SELECTED EXCERPT
Skip to main content

Migrating to Kubernetes on AWS EKS - A Step-by-Step Guide

· 11 min read
Mike Thompson
Senior Cloud Engineer @ CloudCraft

Kubernetes has become the de facto standard for container orchestration, and AWS EKS (Elastic Kubernetes Service) makes it easier than ever to run Kubernetes in the cloud. In this comprehensive guide, we'll walk through a real-world migration from traditional EC2-based applications to a modern, scalable Kubernetes architecture on EKS.

Why Migrate to Kubernetes on EKS?

After helping dozens of companies migrate to Kubernetes, we've seen consistent benefits:

Scalability and Efficiency

  • Auto-scaling: Horizontal and vertical pod auto-scaling based on metrics
  • Resource efficiency: Better resource utilization compared to traditional VMs
  • Multi-tenancy: Run multiple applications on shared infrastructure

Operational Benefits

  • Standardized deployments: Consistent deployment patterns across environments
  • Rolling updates: Zero-downtime deployments with automatic rollback
  • Service discovery: Built-in service discovery and load balancing

AWS EKS Advantages

  • Managed control plane: AWS handles master node management and updates
  • AWS integrations: Native integration with AWS services (ALB, IAM, VPC)

RECORDS PROVIDED
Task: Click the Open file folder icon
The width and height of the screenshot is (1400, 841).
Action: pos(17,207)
---
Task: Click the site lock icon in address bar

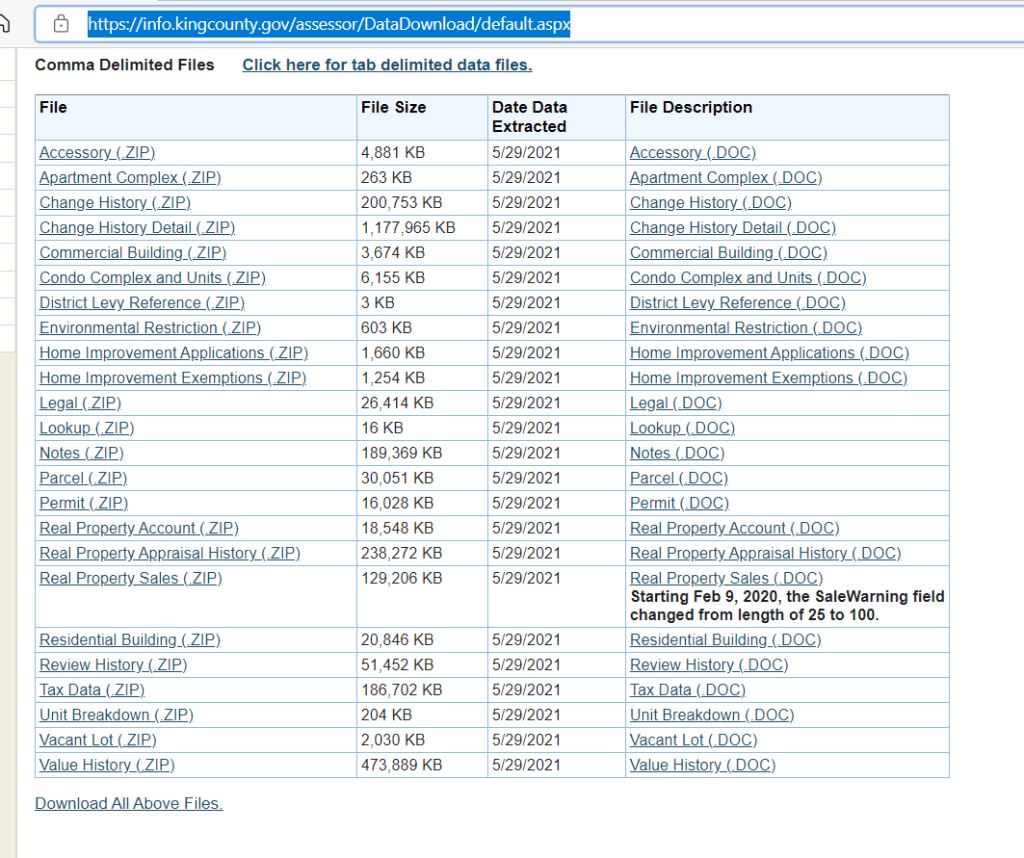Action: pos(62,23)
--
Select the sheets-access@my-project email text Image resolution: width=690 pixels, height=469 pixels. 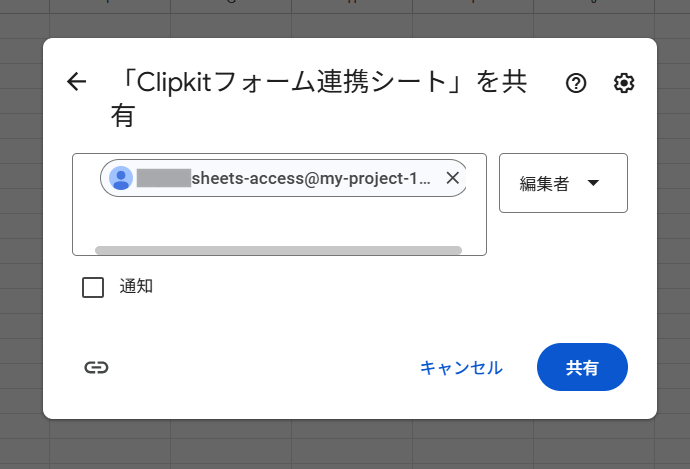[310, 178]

GIVEN PROBLEM
Transcribe word for word the passage of the EKS migration guide starting at "Operational Benefits" and ending at "(ALB, IAM, VPC)".

FINISHED ANSWER
Operational Benefits

  • Standardized deployments: Consistent deployment patterns across environments
  • Rolling updates: Zero-downtime deployments with automatic rollback
  • Service discovery: Built-in service discovery and load balancing

AWS EKS Advantages

  • Managed control plane: AWS handles master node management and updates
  • AWS integrations: Native integration with AWS services (ALB, IAM, VPC)